When we talk about student aid, we often discuss grants and scholarships that cover tuition, books, and fees. Food and housing costs also rightly factor into many discussions of college costs. However, transportation is also a major expense for our students. We encourage colleges to develop creative, innovative ways to help students get where they need to go so they can succeed. Here are a few questions that institutional leaders can ask about student transportation needs and local resources:
What kinds of transit (public transportation, carpools, bikes, shuttles) are available to your students, and which are most commonly used? Why are some modes of transit more popular than others? Would more students take the bus if they had a pass? What would make carpooling more convenient for students? Would a campus shuttle to a convenient location make the commute more reliable for many students?

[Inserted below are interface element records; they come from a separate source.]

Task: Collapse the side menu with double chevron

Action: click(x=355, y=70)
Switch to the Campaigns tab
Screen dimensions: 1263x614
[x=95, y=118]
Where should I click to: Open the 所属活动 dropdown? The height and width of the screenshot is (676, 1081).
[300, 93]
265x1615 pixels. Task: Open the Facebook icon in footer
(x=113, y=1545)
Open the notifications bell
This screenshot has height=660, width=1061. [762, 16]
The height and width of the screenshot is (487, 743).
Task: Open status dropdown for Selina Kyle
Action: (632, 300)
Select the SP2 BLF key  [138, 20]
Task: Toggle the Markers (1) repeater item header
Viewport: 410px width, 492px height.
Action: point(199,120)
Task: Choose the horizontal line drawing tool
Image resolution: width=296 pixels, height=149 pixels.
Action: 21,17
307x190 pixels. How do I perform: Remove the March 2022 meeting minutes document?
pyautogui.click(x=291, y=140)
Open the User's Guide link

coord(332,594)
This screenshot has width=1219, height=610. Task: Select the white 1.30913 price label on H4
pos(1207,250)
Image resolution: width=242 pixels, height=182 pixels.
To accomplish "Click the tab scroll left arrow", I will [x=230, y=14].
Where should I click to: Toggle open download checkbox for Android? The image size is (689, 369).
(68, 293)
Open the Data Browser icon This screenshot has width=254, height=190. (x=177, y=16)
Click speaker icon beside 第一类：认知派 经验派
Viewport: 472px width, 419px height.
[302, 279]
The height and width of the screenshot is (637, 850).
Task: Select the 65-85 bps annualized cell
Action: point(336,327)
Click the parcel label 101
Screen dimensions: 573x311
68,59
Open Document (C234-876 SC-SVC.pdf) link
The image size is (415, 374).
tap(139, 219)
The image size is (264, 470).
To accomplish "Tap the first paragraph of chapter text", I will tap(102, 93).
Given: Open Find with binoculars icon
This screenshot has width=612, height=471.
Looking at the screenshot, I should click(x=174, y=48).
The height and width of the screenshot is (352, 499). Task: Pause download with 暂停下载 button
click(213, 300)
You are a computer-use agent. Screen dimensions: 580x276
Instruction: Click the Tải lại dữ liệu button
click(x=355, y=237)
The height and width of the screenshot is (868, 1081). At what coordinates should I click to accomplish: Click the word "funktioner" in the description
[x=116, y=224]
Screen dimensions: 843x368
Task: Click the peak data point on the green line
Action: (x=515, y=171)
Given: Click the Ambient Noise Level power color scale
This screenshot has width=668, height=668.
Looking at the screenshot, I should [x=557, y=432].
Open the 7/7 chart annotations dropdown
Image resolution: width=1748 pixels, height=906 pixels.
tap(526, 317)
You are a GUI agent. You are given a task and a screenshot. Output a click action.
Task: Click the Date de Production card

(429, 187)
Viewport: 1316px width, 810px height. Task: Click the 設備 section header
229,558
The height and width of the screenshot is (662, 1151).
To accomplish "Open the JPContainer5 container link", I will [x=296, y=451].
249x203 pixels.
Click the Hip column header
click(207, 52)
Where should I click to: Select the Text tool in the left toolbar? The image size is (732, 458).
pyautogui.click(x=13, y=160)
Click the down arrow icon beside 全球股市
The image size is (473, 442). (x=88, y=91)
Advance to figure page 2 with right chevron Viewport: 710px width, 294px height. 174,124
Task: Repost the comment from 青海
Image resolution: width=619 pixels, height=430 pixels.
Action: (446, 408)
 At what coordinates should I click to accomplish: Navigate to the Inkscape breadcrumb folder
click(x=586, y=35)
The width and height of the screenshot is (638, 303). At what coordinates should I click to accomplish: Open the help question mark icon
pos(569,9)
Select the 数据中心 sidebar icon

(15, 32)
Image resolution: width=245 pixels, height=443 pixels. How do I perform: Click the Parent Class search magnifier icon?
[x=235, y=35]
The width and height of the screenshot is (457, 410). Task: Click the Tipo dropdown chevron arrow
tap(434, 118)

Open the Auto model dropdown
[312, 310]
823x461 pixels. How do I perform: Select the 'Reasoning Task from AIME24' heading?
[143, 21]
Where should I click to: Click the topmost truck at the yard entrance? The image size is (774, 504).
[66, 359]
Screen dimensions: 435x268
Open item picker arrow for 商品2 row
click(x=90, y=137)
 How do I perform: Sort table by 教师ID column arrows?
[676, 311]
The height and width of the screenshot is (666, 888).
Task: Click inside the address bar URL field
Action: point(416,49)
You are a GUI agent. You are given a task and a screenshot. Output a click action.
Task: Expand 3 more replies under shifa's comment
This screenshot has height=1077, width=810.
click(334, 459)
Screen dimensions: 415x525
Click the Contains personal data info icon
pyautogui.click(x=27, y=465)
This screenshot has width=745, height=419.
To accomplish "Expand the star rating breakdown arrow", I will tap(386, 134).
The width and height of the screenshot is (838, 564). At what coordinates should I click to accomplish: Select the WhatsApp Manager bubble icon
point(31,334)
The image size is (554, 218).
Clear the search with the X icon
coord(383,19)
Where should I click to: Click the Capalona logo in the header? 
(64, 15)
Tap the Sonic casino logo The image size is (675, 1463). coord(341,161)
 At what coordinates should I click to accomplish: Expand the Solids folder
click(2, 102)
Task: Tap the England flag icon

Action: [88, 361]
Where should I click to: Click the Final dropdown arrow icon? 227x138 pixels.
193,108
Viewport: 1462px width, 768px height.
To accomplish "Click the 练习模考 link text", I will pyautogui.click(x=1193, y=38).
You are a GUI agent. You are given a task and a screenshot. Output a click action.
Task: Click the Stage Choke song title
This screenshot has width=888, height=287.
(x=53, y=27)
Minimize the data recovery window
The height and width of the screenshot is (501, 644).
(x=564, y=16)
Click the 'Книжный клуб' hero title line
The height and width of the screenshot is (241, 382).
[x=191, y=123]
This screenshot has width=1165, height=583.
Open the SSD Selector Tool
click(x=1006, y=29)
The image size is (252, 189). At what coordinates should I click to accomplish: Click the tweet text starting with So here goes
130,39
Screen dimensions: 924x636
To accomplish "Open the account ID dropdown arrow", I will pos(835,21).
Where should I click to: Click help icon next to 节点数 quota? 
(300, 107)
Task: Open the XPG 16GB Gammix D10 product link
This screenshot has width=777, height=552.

Are there local business partners who might be interested in supporting students getting to class or sponsoring a transit program? Support might include resources for purchasing gas, discounted or free car maintenance, sponsoring student public transit passes, “adopting” student parking spaces/passes to cover fees, or other ways to ease the cost burden on students.
Which community organizations provide help with transit needs, and how can information about these resources be communicated to students who stand to benefit? If there are already organizations in your community that offer assistance with recurring or emergency transportation needs, how can students access these benefits?